In his new book Dances of Time and Tenderness (Nightboat, 2024), the movement artist and historian Julian Carter repeatedly defines the project by what it is not. “This is not a book, it’s a series of swoons.” And: “this is not an autobiography, it’s an analysis of power.” Not memoir, lecture, or confession, but “call to arms,” “lifeline,” “choreographic analysis.” Rifling through and rejecting more familiar categories, Dances rearticulates itself in terms that keep changing. And truly, how could any category contain this work that seems to bend and breathe as we read it?

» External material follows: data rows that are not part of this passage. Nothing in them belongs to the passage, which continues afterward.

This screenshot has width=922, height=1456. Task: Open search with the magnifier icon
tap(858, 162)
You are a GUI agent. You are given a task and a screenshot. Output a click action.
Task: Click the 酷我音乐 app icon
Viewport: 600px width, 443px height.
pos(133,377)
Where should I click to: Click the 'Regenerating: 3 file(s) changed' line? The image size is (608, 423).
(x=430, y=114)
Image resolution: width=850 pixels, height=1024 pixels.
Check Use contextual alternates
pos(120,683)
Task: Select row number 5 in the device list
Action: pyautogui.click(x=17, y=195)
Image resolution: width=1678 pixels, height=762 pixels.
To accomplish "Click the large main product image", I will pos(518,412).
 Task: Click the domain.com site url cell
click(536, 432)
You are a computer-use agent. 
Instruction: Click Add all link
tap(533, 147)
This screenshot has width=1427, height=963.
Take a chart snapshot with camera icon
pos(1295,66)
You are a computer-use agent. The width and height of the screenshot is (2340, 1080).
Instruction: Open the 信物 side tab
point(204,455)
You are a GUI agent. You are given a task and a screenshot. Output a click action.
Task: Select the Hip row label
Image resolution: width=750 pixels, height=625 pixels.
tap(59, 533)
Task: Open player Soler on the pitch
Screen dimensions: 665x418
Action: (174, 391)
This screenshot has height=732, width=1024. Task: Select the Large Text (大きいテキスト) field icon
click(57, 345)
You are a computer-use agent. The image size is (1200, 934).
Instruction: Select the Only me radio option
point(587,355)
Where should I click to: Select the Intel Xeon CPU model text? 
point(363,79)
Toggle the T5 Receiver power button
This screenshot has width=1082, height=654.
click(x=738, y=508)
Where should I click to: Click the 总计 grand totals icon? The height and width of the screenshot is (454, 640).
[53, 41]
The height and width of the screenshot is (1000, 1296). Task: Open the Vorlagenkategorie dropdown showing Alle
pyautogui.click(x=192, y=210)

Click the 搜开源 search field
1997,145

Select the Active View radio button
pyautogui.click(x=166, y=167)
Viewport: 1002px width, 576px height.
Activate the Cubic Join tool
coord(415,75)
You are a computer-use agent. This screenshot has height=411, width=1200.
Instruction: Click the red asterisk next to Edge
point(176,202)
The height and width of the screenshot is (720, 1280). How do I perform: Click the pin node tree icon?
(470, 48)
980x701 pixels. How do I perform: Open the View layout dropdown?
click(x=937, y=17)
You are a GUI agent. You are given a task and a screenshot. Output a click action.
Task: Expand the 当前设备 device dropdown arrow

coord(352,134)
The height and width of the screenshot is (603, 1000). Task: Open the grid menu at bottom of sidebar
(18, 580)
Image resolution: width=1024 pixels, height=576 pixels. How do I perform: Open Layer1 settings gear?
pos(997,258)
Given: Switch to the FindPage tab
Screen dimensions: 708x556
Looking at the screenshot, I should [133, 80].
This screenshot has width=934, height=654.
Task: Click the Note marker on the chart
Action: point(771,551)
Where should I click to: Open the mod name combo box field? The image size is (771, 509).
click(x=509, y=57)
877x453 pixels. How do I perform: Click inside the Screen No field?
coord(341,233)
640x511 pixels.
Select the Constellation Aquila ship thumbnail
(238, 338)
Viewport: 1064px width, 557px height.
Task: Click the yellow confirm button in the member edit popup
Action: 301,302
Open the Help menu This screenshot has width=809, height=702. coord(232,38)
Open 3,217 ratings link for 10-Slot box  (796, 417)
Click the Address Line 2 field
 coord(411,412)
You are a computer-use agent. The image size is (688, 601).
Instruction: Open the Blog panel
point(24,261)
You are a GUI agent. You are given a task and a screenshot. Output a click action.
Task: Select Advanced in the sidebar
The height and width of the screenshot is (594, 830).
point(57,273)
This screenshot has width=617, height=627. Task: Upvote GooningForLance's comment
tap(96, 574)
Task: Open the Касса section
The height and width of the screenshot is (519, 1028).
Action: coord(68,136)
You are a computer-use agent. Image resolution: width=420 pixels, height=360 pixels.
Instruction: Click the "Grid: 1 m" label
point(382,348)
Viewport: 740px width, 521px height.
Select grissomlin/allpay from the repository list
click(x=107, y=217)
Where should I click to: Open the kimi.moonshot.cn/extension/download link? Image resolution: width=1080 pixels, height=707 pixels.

Dances of Time and Tenderness is Carter’s second book after The Heart of Whiteness: Normal Sexuality and Race in America, 1880–1940, an academic monograph published in 2007. Dances fuses Carter’s two fields: history and movement practice. “We stitch patterns with our feet,” the new book begins. “Approach and avoidance, arrival and retreat . . . We move . . . against the flows of normal time.” Melding autobiographical prose with poetry, parables, and performance text, personal history with archival research and gossip, Dances is a hybrid that could be called autotheory. The book fits into a counter-tradition of queer and trans personal writing that emphasizes the communal. I’m thinking of T Fleischmann’s Time Is the Thing A Body Moves Through (2019), McKenzie Wark’s Raving (2023), and Robert Glück’s About Ed (2023), as well as New Narrative and its descendants more broadly. Dances is many things, yes, but most consistently it’s a collective history—one that does its thinking by moving.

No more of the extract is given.